Multimedia Signal Processing Laboratory

P. Kabal


Paper Abstracts 2006


Papers

Y. Ould-Cheikh-Mouhamedou, S. Crozier, and P. Kabal

"Efficient Distance Measurement Method for Turbo Codes that use Structured Interleavers", IEEE Commun. Letters, vol. 10, no. 6, pp. 477-479, June 2006.

This letter presents an efficient and accurate distance measurement method for tail-biting turbo codes that use structured interleavers. This method takes advantage of the structure in the interleaver as well as the circular property of tail-biting. As such, it significantly reduces the computational complexity, which allows the accurate determination of high minimum distance (dmin) in reasonable time. The efficiency of this method is demonstrated by its ability to determine the true dmin of 51 and the corresponding true multiplicities for a rate-1/3 turbo code that uses the UMTS 8-state polynomial generators and an MPEG-sized interleaver (1504 information bits) in reasonable time.

H. Najaf-Zadeh and P. Kabal

"Perceptual Coding of Narrow-Band Audio Signals at Low Rates", IEEE Trans. Audio, Speech, Language Processing, vol. 14, no. 2, pp. 609-622, March 2006.

This paper describes a coding paradigm using coding tools based on the characteristics of the human hearing system so as to accommodate a wide range of narrow-band audio inputs without annoying artifacts at low rates (down to 8 kb/s). The narrow-band perceptual audio coder (NPAC) employs a variety of algorithms to account for the perceptually irrelevant parts of the input signal in addition to statistical redundancies. The new algorithms used in the NPAC coder include a perceptual error measure in training the codebooks and selecting the best codewords which takes into account the audible parts of the quantization noise, a perception-based bit-allocation algorithm and a new predictive scheme to vector quantize the scale factors. The NPAC coder delivers acceptable quality without annoying artifacts for most narrow-band audio signals at around 1 bit/sample. Informal subjective tests have shown that the NPAC coder outperforms a commercial low-rate music coder operating at 8 kb/s.

**What you will do**.
1 – Transcribe the passage from the 2006 paper abstracts from "Paper Abstracts 2006" to "477-479, June 2006.".
2 – In the 2006 paper abstracts, what true minimum distance did the distance measurement method determine for the rate-1/3 turbo code with an MPEG-sized interleaver?
3 – Extend the 2006 paper abstracts past their final sentence.

**Data block**.
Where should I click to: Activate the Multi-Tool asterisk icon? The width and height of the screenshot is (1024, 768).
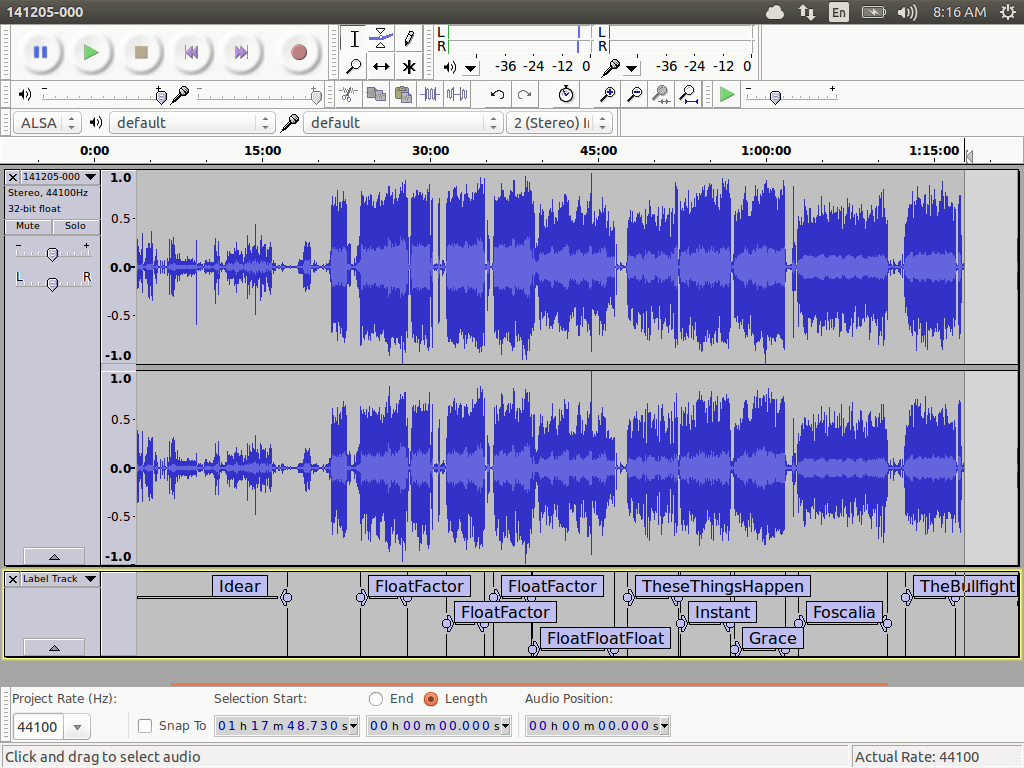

**Responses per task**.
1 –
Paper Abstracts 2006


Papers

Y. Ould-Cheikh-Mouhamedou, S. Crozier, and P. Kabal

"Efficient Distance Measurement Method for Turbo Codes that use Structured Interleavers", IEEE Commun. Letters, vol. 10, no. 6, pp. 477-479, June 2006.

2 – A true dmin of 51.

3 –
Conference papers

M. Ghanassi and P. Kabal

"Optimizing Voice-over-IP Speech Quality Using Path Diversity", Proc. IEEE Workshop Multimedia Signal Processing (Victoria, BC), pp. 155-160, Oct. 2006.

In last few years, voice over Internet protocol (VoIP) has been gaining popularity as an alternative to traditional telephone by transmitting voice signals as packets over the Internet and private IP-based networks. However, voice packets experience loss, delay, and delay variation, which requires buffering, playout scheduling and loss concealment at the receiver. In this paper, we give an overview of a VoIP application and show how playout scheduling and loss concealment are jointly used to optimize perceived speech quality. We use this optimization criterion to design a histogram-based playout scheduling algorithm. Then, we identify the limitations of the VoIP application for this scheme and propose improvement using path diversity approach that can be implemented via a Service Overlay Network (SON. We present simulations results that show significant improvement of VoIP quality by using this approach.

Y. Qian, W.-S. Hsu, and P. Kabal

"Classified Comfort Noise Generation for Efficient Voice Transmission", Proc. Interspeech 2006 (Pittsburgh, PA), pp. 225-228, Sept. 2006.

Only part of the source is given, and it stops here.